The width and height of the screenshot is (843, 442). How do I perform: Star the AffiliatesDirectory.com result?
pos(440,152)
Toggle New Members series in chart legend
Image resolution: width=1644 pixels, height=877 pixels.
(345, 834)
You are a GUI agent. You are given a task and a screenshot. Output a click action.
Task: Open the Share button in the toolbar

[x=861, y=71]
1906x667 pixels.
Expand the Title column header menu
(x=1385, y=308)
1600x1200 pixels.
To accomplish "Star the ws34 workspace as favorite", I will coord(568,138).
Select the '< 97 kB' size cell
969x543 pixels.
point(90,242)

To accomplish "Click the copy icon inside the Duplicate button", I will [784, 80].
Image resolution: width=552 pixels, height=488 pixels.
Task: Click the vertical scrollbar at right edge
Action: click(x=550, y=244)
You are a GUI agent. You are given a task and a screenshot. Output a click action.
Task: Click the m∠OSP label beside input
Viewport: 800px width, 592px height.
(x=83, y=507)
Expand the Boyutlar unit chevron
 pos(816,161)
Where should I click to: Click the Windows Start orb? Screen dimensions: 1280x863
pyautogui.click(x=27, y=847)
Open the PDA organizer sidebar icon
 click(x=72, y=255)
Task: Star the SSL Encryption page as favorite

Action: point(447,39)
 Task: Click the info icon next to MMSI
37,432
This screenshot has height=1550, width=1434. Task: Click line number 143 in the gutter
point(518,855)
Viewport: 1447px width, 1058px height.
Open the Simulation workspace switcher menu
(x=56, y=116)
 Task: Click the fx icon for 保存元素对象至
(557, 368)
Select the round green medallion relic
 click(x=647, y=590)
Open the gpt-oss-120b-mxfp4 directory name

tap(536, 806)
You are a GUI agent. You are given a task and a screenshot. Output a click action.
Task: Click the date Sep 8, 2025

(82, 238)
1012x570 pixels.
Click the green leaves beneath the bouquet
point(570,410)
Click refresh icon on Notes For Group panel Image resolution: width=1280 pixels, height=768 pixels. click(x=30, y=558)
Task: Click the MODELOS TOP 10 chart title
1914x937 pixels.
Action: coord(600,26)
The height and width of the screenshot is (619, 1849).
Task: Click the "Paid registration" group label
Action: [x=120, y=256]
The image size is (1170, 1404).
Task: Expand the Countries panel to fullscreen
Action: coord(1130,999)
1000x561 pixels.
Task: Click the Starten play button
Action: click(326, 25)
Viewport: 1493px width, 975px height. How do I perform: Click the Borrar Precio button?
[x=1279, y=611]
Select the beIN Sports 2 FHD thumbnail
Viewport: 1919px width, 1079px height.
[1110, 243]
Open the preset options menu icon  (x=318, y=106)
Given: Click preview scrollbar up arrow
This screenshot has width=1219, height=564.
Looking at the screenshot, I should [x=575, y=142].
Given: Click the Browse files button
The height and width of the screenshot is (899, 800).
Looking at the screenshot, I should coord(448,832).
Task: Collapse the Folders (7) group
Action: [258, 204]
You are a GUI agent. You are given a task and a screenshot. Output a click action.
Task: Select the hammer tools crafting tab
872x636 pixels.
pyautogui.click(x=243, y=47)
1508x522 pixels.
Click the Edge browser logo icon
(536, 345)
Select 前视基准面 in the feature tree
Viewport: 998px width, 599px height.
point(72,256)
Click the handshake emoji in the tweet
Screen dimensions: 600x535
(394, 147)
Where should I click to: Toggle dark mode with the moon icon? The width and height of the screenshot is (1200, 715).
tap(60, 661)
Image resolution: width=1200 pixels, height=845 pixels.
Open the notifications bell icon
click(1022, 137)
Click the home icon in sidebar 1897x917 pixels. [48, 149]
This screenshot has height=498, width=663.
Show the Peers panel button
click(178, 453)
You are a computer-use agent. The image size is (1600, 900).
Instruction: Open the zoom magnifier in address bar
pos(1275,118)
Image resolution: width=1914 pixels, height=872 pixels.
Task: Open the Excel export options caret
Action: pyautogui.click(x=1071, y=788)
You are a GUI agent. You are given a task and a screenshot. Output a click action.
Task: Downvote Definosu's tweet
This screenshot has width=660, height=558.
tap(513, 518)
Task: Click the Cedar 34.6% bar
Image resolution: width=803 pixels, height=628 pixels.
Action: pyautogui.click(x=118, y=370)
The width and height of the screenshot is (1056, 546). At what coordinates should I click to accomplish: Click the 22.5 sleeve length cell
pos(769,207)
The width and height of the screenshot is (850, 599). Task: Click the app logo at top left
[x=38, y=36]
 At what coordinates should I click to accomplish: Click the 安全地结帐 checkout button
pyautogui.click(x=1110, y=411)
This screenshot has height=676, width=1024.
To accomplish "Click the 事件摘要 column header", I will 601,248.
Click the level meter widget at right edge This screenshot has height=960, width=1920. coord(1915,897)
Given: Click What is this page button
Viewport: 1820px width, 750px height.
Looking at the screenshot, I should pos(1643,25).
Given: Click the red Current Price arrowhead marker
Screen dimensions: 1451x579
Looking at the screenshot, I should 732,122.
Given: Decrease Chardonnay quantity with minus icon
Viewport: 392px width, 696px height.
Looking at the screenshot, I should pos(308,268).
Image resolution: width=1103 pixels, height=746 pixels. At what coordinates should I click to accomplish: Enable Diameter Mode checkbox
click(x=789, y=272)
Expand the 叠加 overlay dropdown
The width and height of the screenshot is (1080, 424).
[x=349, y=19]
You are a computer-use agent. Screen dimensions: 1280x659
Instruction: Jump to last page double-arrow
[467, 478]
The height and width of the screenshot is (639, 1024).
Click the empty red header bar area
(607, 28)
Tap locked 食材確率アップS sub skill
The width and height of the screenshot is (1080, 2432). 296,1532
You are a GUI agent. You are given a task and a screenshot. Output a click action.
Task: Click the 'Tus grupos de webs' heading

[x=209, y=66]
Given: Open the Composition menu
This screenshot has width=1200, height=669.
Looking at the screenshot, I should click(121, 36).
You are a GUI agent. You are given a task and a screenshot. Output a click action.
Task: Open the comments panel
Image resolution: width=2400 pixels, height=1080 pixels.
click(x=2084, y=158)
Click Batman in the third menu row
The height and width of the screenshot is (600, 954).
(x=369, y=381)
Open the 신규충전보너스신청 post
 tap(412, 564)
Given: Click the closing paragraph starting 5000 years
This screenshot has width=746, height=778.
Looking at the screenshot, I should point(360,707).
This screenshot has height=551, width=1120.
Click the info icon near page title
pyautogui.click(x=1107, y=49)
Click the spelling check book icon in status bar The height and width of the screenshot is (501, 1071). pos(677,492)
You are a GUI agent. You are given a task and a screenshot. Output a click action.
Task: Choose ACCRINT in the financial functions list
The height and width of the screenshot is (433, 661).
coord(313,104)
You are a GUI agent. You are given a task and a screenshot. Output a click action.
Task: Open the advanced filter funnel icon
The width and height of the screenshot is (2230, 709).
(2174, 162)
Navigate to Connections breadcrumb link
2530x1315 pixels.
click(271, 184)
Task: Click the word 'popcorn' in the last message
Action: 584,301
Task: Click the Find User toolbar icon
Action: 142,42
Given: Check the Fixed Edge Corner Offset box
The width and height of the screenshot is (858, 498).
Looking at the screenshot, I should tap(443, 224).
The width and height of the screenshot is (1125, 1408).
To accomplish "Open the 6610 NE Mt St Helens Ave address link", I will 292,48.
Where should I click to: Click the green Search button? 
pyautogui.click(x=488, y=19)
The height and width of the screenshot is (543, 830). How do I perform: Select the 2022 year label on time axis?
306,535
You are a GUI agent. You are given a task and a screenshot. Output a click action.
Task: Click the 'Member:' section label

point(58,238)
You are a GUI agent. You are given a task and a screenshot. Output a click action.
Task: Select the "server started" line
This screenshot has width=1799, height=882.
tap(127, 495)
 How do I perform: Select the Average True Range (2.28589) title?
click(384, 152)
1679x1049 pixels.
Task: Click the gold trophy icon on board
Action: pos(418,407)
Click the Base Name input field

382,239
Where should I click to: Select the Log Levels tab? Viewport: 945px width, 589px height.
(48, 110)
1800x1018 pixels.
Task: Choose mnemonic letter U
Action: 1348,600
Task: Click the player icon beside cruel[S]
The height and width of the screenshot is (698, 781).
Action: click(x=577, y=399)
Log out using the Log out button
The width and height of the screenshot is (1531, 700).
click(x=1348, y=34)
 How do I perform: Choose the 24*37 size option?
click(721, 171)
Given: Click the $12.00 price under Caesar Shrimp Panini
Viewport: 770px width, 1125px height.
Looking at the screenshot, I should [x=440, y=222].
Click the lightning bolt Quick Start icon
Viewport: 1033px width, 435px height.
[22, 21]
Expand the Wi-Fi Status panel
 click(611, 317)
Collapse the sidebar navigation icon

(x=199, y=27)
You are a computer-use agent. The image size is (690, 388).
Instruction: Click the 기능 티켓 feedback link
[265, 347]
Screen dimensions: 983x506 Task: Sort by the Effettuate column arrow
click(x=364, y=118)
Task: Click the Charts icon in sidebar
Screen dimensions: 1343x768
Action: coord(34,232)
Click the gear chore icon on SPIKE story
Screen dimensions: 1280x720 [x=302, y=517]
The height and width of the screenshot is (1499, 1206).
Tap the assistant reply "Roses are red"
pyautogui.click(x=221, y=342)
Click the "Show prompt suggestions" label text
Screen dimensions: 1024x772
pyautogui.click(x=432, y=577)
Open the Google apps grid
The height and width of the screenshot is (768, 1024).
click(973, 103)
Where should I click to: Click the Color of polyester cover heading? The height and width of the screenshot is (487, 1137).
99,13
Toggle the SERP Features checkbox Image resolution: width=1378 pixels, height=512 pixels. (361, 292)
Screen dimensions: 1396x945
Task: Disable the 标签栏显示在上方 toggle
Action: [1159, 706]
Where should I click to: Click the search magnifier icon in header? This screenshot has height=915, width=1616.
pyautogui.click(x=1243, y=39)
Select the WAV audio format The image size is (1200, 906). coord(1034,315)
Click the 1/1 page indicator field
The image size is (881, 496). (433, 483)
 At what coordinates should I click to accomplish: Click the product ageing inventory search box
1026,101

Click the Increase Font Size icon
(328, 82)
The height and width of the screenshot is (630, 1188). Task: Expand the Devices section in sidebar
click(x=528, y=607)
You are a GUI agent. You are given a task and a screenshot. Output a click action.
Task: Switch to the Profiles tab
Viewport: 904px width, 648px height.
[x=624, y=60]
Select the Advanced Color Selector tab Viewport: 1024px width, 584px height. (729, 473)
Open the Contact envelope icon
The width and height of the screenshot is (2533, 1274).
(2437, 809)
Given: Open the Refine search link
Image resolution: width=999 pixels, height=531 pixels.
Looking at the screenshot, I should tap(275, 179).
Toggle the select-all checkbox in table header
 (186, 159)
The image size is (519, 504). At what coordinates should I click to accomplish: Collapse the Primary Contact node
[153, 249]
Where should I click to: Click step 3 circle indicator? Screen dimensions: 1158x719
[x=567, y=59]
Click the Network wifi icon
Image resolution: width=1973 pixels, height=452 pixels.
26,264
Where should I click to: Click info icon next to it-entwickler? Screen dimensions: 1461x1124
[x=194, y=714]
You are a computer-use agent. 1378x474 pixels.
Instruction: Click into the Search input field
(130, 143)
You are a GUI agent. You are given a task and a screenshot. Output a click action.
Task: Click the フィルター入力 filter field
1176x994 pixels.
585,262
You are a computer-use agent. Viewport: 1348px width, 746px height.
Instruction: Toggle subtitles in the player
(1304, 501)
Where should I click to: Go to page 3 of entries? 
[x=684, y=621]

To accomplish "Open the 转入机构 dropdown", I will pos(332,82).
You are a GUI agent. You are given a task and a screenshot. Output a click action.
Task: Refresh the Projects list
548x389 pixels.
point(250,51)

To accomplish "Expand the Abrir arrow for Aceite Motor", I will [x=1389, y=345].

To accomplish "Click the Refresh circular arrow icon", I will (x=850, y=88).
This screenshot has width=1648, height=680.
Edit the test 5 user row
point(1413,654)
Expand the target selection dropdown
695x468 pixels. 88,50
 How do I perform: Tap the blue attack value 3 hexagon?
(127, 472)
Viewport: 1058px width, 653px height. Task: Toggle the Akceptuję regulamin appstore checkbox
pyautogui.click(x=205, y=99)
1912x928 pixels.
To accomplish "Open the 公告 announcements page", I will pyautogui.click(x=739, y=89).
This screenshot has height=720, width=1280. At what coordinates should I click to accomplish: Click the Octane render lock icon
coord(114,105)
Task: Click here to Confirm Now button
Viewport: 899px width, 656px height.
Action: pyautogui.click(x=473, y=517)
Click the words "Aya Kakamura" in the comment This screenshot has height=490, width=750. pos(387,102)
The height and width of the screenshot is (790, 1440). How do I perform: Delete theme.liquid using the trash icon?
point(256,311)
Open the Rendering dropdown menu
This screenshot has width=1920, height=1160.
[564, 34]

-*-*-

§ **The problem**
In the data above, which lines have "beside"? Report each of them.

§ **Answer area**
Task: Click the m∠OSP label beside input
Task: Click the player icon beside cruel[S]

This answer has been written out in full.